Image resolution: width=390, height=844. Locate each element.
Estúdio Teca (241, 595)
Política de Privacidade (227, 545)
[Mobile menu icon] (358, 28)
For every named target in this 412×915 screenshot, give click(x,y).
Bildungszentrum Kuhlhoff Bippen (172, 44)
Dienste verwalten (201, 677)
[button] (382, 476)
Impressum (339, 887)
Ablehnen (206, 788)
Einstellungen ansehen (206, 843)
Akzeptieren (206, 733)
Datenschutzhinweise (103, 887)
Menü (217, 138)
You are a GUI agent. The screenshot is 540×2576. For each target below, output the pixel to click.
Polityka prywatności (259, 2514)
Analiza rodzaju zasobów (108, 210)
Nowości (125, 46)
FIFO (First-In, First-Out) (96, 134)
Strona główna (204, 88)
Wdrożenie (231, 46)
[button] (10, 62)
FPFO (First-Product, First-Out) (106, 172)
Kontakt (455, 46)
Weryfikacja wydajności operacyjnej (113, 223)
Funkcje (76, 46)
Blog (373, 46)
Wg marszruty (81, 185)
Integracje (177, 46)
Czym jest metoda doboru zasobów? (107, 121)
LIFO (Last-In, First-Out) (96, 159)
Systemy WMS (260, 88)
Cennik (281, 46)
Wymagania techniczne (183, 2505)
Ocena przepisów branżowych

PROMPT
Nothing beyond the line containing "Cennik (281, 46)" is to be output; the lines above, from the first one onward to that line, are to be transcribed exactly.

TASK OUTPUT
Image resolution: width=390, height=844. Locate each element.
Estúdio Teca (241, 595)
Política de Privacidade (227, 545)
[Mobile menu icon] (358, 28)
For every named target in this 412×915 screenshot, give click(x,y).
Bildungszentrum Kuhlhoff Bippen (172, 44)
Dienste verwalten (201, 677)
[button] (382, 476)
Impressum (339, 887)
Ablehnen (206, 788)
Einstellungen ansehen (206, 843)
Akzeptieren (206, 733)
Datenschutzhinweise (103, 887)
Menü (217, 138)
You are a GUI agent. The screenshot is 540×2576. For each target below, output the pixel to click.
Polityka prywatności (259, 2514)
Analiza rodzaju zasobów (108, 210)
Nowości (125, 46)
FIFO (First-In, First-Out) (96, 134)
Strona główna (204, 88)
Wdrożenie (231, 46)
[button] (10, 62)
FPFO (First-Product, First-Out) (106, 172)
Kontakt (455, 46)
Weryfikacja wydajności operacyjnej (113, 223)
Funkcje (76, 46)
Blog (373, 46)
Wg marszruty (81, 185)
Integracje (177, 46)
Czym jest metoda doboru zasobów? (107, 121)
LIFO (Last-In, First-Out) (96, 159)
Systemy WMS (260, 88)
Cennik (281, 46)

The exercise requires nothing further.